あこがれの天馬トビオのレビュー・感想・評価

あこがれ(1966年製作の映画)
4.0
昭和という時代を手放しで美化するつもりはさらさらなけれど、あの頃には確かにこの映画に出てくるようなおせっかいなほどに子どもに対して愛情を注ぐ教師、養父母ら、損得抜きな善人が存在していた。ドライで効率性重視の現代は、システムやインフラは整っているけれど、ルーティンワークでそれらを扱う人間の心はどうなのだろう。そして、そんな人たちに育てられる子どもたちは……。

冒頭の雨に打たれる紫陽花に始まり、用語施設の部屋、箱根の草原、レストランのテーブル、物干し台の脇など、重要なシーンの舞台には必ずと言っていいほど季節の花が咲いている。けっして前面に押し出されているわけではないものの、スクリーンの両脇にひっそりと映り込む花がこの物語に彩を添えている。

周囲全てに牙をむく野良猫のような少女が人間性を取り戻し、素直で心優しい年頃の女性に成長するまでには教師や周囲の人々との壮絶な葛藤があったのだろうが、映画はそこのところはいっさい省略している。心から笑うことのない、喜怒哀楽に乏しい無感情な成長した内藤洋子がときおり見せる微笑の裏に隠された壮絶な過去を、観客のぼくらは想像するしかできないが、微笑する内藤洋子は文句なく可愛く清純そのものだ。

そう、この映画の魅力は、内藤洋子をはじめとする登場人物たちに尽きる。

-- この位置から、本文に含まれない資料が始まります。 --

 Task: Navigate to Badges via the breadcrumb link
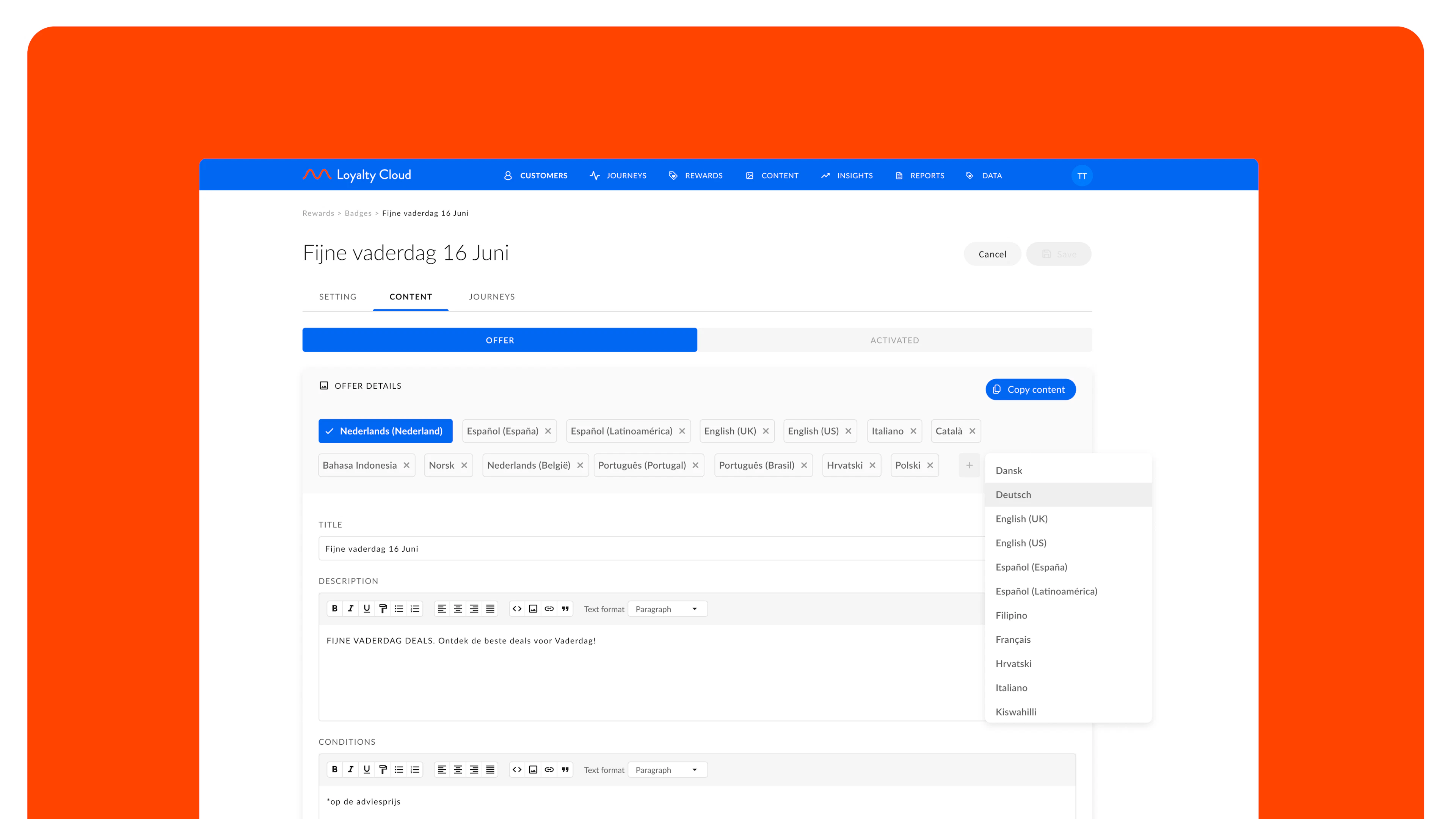358,213
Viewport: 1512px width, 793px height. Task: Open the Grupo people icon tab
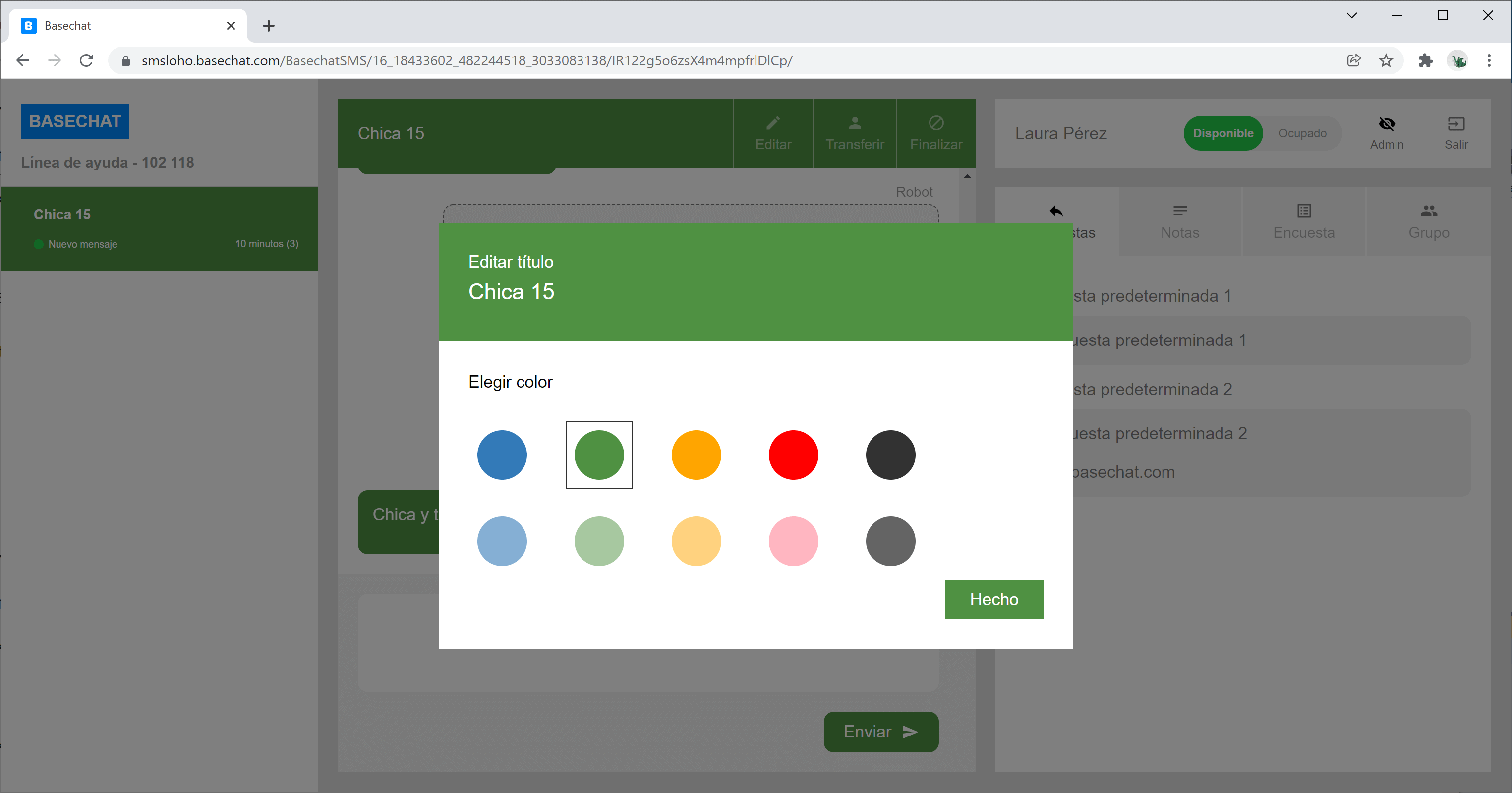click(1429, 211)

養護施設の教師役の新珠三千代の無償の愛情、施設出身で思いを寄せあう青年役の田村亮のすがすがしさ、田村の養父母、加藤大介と賀原夏子の底抜けの善人さ、内藤のクソおやじ、小沢昭一が最後で見せる親心、そして、田村の実母役の乙羽信子が抑えた演技で見せる悔恨と愛情、自責の念がないまぜになった哀れな母親像。誰もが誰かに対して、何かに対してあこがれを抱いて昭和という時代に生きた名もなき善人たち……。

生みの親より育ての親、と言うけれど、子どもはたとえ自分を捨てた親であっても忘れることはできないし、憎み切ることはできない。内藤も、田村も、また……。周囲の理解があって船出した二人の将来が順風満帆なものではないだろうけれど、若い二人に全幅の信頼を寄せた、恩地日出夫監督の正統的青春純愛映画に徹した演出も見事。